◆ Excerpted passage ◆
# # #
For Citigroup, new backup site could be employees’ living rooms

A sign sits on top of the skyscraper housing the Citigroup Inc. offices at 25 Canada Square in the Canary Wharf business, financial and shopping district in London, U.K.
Chris J Ratcliffe/Bloomberg

As Citigroup’s Asia chief started his January COVID-19 briefing for the bank’s top executives, it quickly became apparent: The firm’s normal backup plans weren’t going to work.

Out went the idea of sending thousands of workers to alternate sites in New Jersey and elsewhere, replaced by a dash to secure more servers and routers to boost remote access. The scramble has changed not only how the bank is getting through this unprecedented crisis, but also how one of the world’s biggest companies is thinking about post-pandemic life.

It all started with a simple question from chief executive officer Mike Corbat as the extent of the virus’s reach became clear. How many of Citigroup’s 200,000 employees would be able to remotely access the firm’s network at once? Mike Whitaker, the bank’s operations and technology chief, told the CEO that 35,000 was the bank’s previous record.

“We obviously realized that if it came to the shores of the West, we’d need a heck of a lot more than that,” Whitaker said in an interview.

So he got the green light to boost that number — and fast. Whitaker’s team bought up hardware and shipped more than 40,000 pieces of technology equipment to workers’ homes. Within weeks, 95% of Citigroup’s trading floor was working remotely, a feat bank officials had never thought possible. Now the company can handle as many as 148,000 people logging onto its network at once.

That’s given the firm more flexibility as it decides who to bring back to the office first and what its real estate will look like in the future. Citigroup doesn’t plan to leave workers at home permanently, Corbat said Friday.

“All large organizations that have designated disaster-recovery sites are thinking, Do we need them, or can we have less?” Whitaker said. “We’re going to look at those plans.”

Real estate
Banks have long maintained cavernous redundancy sites in office buildings and warehouses in suburban areas outside their headquarter cities where they can send critical workers in the midst of disasters. Some, such as Citigroup and Bank of New York Mellon Corp., are now evaluating whether they really need to maintain those locations after proving they can utilize employees’ home offices if a catastrophe arises.

“That level of redundancy has always been expensive — a space where you have a fully configured work environment for every person,” said Steve Carroll, an associate at the bank-consulting firm Cornerstone Advisors. “And now with remote capabilities, that’s not as necessary.”
# # #
[Collected data]
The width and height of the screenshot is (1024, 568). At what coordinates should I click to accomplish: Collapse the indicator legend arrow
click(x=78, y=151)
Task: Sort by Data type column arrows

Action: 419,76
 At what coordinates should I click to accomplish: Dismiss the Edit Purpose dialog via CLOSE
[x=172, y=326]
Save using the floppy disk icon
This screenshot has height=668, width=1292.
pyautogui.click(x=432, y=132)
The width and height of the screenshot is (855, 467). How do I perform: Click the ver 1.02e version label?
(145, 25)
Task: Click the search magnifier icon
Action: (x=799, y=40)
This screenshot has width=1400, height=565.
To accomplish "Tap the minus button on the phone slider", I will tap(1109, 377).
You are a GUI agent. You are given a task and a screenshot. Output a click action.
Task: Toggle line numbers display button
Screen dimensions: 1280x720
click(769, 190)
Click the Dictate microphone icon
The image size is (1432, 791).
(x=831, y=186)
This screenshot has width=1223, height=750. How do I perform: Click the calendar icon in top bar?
# # #
◆ What you need to do ◆
Translate this sentence from the article on Citigroup's remote-work buildup into Spanish: "Now the company can handle as many as 148,000 people logging onto its network at once." The entries have nothing to do with the article.

◆ Written answer ◆
Ahora la empresa puede gestionar hasta 148.000 personas conectadas a su red al mismo tiempo.